• Passage provided:
↓↓↓
The systems are designed to assist commercial vehicle drivers in reducing the occurrence and severity of rear-end crashes as well as lane change/merge crashes.

For purposes of conducting this FOT, the Volvo Partnership included US Xpress Enterprises, Inc. (affiliated with US Xpress Leasing, Inc.), the fleet operator; the USDOT; and several technology and supplier participants, including Eaton VORAD, Eaton Bosch, and Aberdeen Test Center.

Data were collected during 3 years from an onboard data acquisition system (DAS) on each tractor and were combined with historical crash data and data from other sources.

Key milestones of the project

  • The start date for the Baseline and Control vehicles was approximately January 1, 2001.
  • The Test vehicles were entered into service beginning in March 2001, with a data collection start date of approximately July 1, 2001.
  • Data collection was phased out vehicle by vehicle as the instrumentation was removed from the vehicles beginning in the second quarter of 2003.
↑↑↑
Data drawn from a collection
↓↓↓
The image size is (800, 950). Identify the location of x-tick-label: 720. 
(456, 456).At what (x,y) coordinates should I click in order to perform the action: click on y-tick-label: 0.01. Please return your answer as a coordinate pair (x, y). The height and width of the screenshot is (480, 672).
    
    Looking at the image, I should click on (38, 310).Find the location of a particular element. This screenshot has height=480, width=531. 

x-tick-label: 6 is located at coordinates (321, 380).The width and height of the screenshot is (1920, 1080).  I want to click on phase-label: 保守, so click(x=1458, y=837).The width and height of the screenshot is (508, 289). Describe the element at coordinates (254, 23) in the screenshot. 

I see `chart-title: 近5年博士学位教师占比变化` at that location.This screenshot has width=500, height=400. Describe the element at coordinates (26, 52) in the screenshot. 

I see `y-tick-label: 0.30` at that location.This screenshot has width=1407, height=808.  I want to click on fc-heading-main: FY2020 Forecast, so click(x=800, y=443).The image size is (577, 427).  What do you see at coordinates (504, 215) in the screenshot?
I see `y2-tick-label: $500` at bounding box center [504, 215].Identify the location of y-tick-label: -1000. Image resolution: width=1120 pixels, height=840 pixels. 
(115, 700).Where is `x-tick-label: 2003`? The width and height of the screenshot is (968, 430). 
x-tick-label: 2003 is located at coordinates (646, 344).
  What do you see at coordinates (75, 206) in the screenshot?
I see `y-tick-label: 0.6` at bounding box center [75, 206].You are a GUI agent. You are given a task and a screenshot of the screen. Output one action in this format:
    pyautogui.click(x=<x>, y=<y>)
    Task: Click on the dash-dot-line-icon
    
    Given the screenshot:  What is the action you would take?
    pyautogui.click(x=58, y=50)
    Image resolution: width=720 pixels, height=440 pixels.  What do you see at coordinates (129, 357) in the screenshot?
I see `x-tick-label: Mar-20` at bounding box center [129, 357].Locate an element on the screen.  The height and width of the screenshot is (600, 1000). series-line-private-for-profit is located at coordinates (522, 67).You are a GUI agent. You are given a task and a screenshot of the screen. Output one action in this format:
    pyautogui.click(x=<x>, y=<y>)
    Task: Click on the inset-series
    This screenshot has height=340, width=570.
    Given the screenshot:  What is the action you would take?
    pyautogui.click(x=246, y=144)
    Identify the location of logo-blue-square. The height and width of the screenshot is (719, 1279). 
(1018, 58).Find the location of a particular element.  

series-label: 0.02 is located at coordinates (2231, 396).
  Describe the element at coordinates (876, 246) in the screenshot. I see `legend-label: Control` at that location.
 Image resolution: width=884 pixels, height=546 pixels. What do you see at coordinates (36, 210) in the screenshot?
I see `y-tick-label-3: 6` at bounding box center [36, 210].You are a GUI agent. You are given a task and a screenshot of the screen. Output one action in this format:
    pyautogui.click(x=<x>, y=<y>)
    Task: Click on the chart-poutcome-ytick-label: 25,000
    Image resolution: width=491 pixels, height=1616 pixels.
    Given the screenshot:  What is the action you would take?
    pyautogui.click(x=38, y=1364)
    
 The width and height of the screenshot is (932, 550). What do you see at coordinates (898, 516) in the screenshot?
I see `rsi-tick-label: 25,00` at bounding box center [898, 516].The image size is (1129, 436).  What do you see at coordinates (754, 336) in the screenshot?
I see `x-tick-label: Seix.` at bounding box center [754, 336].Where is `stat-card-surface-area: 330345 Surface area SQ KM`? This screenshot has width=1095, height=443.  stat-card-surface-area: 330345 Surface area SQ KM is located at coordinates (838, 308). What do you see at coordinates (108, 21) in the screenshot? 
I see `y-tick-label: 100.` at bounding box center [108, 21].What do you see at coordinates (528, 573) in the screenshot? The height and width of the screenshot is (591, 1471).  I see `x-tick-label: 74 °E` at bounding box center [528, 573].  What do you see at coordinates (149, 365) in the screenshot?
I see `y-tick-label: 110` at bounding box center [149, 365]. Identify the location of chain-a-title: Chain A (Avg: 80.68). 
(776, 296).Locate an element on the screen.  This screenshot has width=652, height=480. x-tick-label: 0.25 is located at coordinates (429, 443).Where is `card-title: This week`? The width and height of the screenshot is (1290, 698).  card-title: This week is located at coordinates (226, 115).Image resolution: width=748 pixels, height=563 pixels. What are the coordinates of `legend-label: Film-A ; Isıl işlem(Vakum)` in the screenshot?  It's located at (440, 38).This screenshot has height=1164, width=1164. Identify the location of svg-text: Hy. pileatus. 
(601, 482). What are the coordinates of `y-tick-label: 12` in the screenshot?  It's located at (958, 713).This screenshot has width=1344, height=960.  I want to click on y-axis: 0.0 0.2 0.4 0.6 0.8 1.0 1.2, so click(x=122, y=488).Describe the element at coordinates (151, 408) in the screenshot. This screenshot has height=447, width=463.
↑↑↑
• Tasks for this exercise:
A - In the passage on the truck safety field test, which company served as the fleet operator?
B - Extend the passage on the Volvo Partnership truck safety field test, picking up after its last sentence.

• Answer section:
A - US Xpress Enterprises, Inc.

B -
Details of Field Operational Test

Start date and duration of FOT execution

Start: January 2001

Duration : 3 years

Geographical Coverage

Whole United States

Link with other related Field Operational Tests

In 1999, USDOT entered into cooperative agreements with four partnerships to conduct Generation 0 Field Operational Tests (FOTs) of advanced intelligent vehicle safety systems (IVSS). The 4 partnerships are:

  • Minnesota DOT tested technologies designed to provide operators of snowplows, ambulances, and patrol cars a means to maintain desired lane position and avoid collisions with obstacles during periods of low visibility. Key among these technologies are vision enhancement, lateral guidance, and collision warning systems.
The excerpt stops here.